▶ _REQUIRED ACTION_
Please print, exactly as written, the line containing "At what coordinates should I click to accomplish: Capture" and each line after it through the end of the material; pictures stay out.

▶ _MATERIAL PROVIDED_
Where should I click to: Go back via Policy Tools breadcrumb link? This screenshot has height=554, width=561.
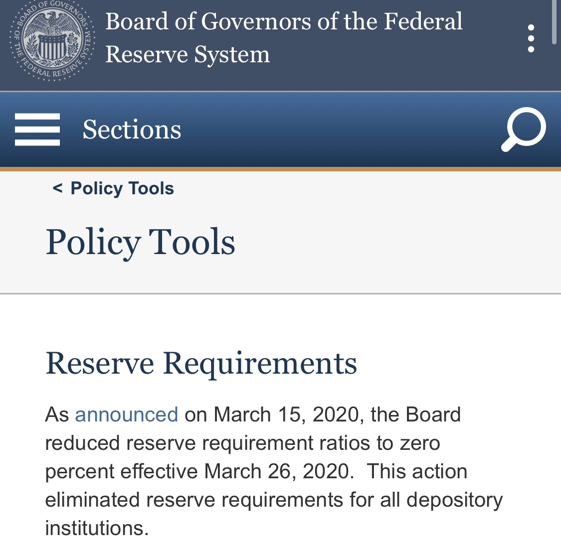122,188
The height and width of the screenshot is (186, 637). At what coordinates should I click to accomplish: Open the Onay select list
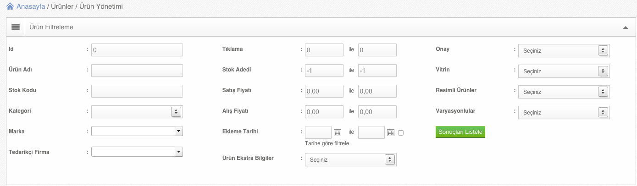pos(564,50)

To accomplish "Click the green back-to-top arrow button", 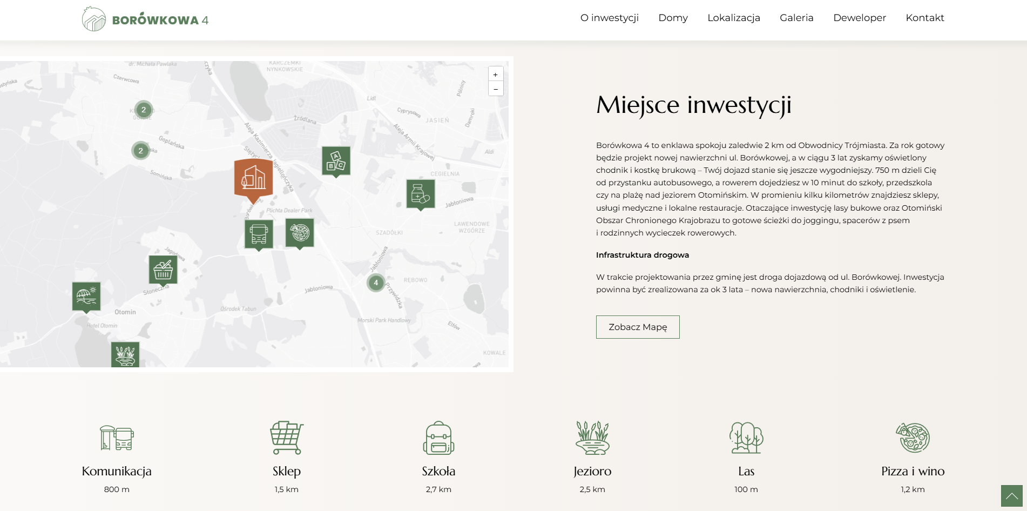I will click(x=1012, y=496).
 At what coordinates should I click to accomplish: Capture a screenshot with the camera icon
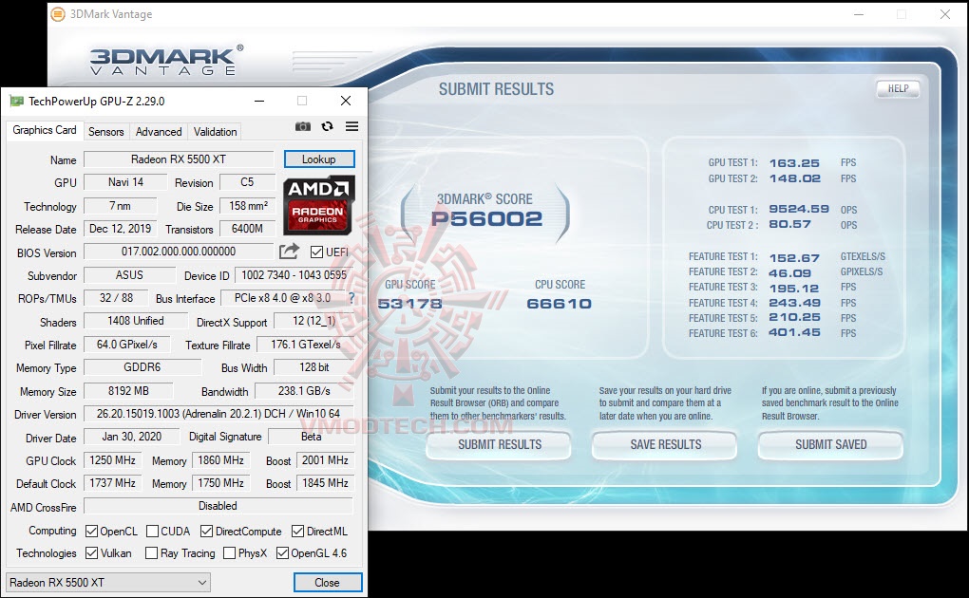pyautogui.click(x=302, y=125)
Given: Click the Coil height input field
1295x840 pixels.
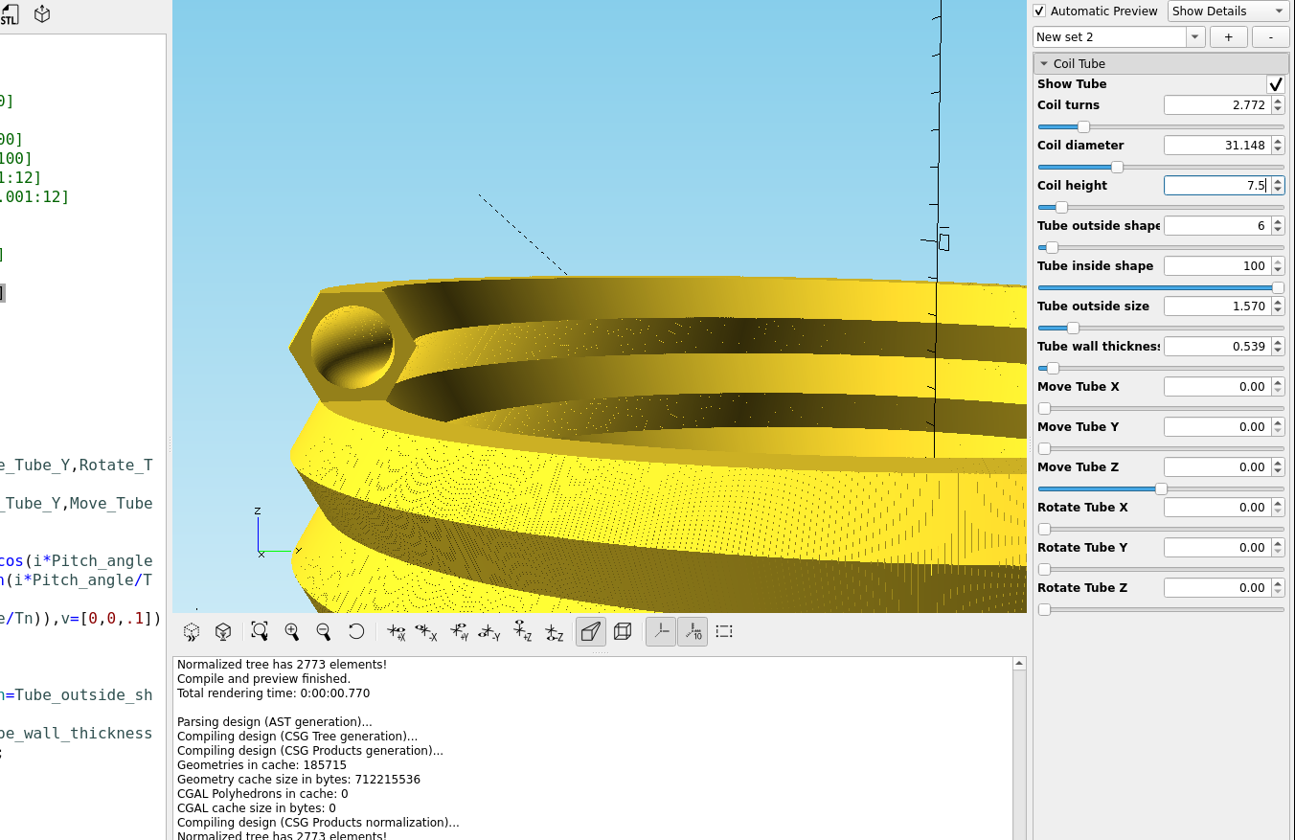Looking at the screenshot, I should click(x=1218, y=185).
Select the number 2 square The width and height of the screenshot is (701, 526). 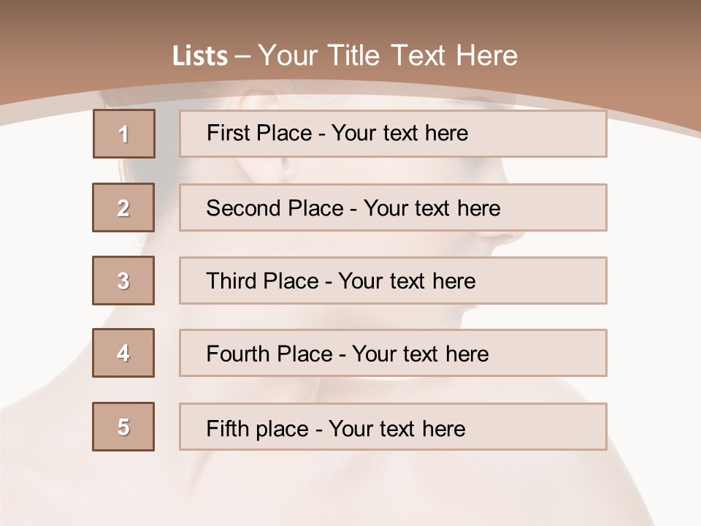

▶ _SOLUTION BELOW_
 At what coordinates should I click to accomplish: Capture a screenshot with the camera icon
pyautogui.click(x=302, y=125)
Given: Click the Coil height input field
1295x840 pixels.
Looking at the screenshot, I should click(x=1218, y=185).
Select the number 2 square The width and height of the screenshot is (701, 526). 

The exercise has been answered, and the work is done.